I'm also having a hard time reconciling the notion of user error with the script flagged in the blurb, which makes me wonder if this is an actual problem with legacy code. Line 354 of /usr/lib/python3/dist-packages/middlewared/plugins/vm/vm_devices.py shows:
Code:
if path and len(path) > 63: # SPECNAMELEN is not long enough (63) in 12, 13 will be 255 verrors.add( 'attributes.path', f'Disk path {path} is too long, reduce to less than 63 characters', errno.ENAMETOOLONG )
Note the comment which seems to reference a planned change from TrueNAS 12 to 13 to raise this limit to 255 characters. I don't have a Core 13 system I can check this on (our work server is still on the FreeNAS 11.3 train), though I suppose I could spin up a VM to take a look to see if this was ever changed there. I'll post back here with whatever I find.

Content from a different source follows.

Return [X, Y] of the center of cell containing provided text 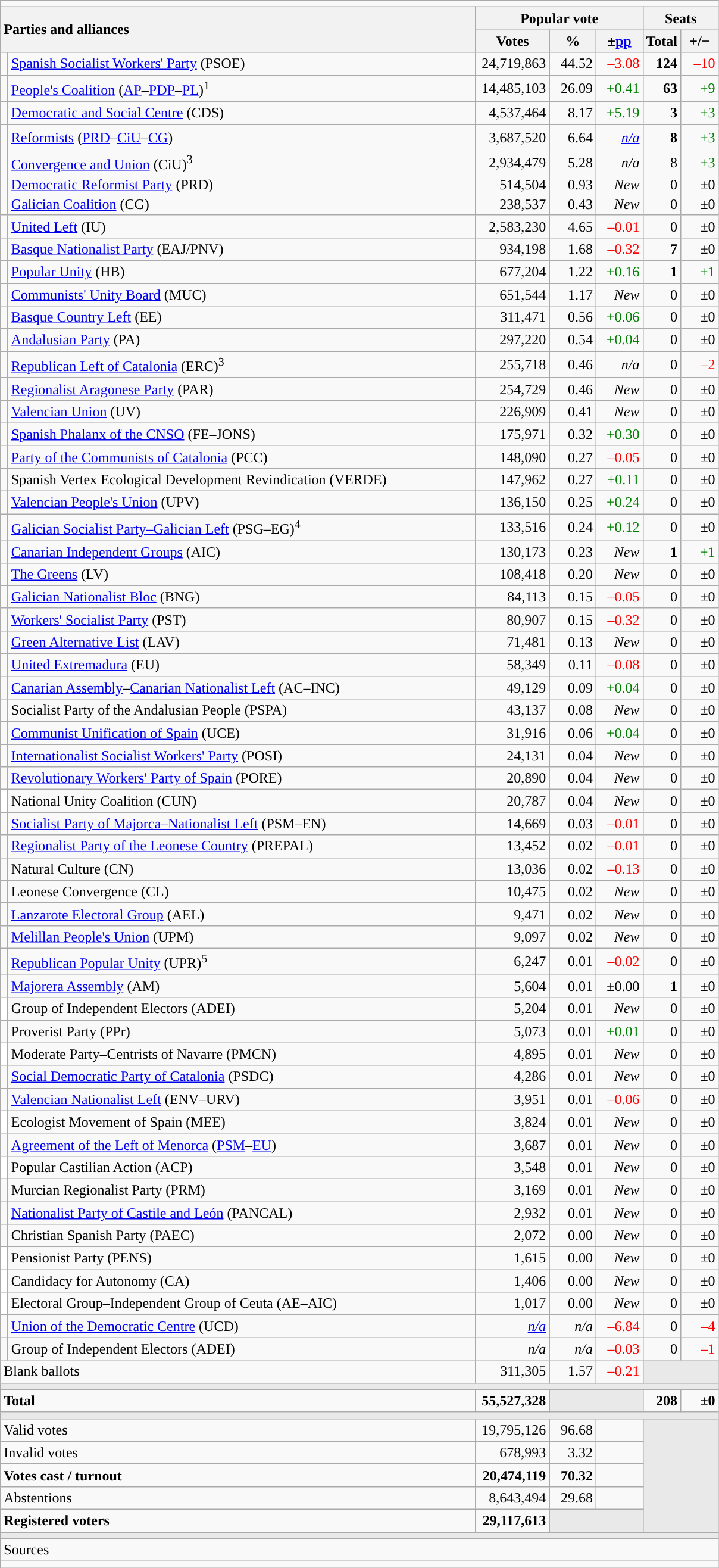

I did find this thread, which discusses a near-identical problem. There didn't appear to be much of a resolution that I could see, and this was from two years ago on a FreeNAS machine while cloning a jail. So, similar, but different.
This is on a fresh install of TrueNAS Angelfish (version TrueNAS-SCALE-22.02.2). I've done next to nothing to it as of yet; I only got it up on the network and wanted to play with VMs as those and apps are the parts of the system that will decide whether I stick with it. It's so early days that it's not currently serving space to the rest of the network and I've not added any bulk storage drives so far - I'm assuming all that is as bombproof as ever, and I'll get to that later.
The hardware shouldn't really matter in this case, but this is based on a 4-core Supermicro X10SDV with 32GB of ECC RAM. I'm looking forward to taking advantage of 10G later on, and may up the RAM at some point. It's going in a Jonsbo N1 for a major size reduction over the old tower that it'll replace, and will allow me to run up to 5 bulk storage drives (TBD, not currently installed).
The mirror in question is on a pair of SSDs that I'm borrowing from somewhere else while testing all of this, using a free partition on both for a mirror that I'm using as my test volume. These will be replaced in the final system with dedicated drives bought for the machine, but for now I'm just fiddling about with what I have on hand. I don't believe it has any bearing, but both vm and vm/ubuntu_2204_blank in the discussion above are child datasets of the ssd-mirror test pool; I'm in the habit of putting each VM in its own dataset so each can be snapshotted and replicated independently as needed on more general-purpose Ubuntu setups, and I would intend to continue doing that here.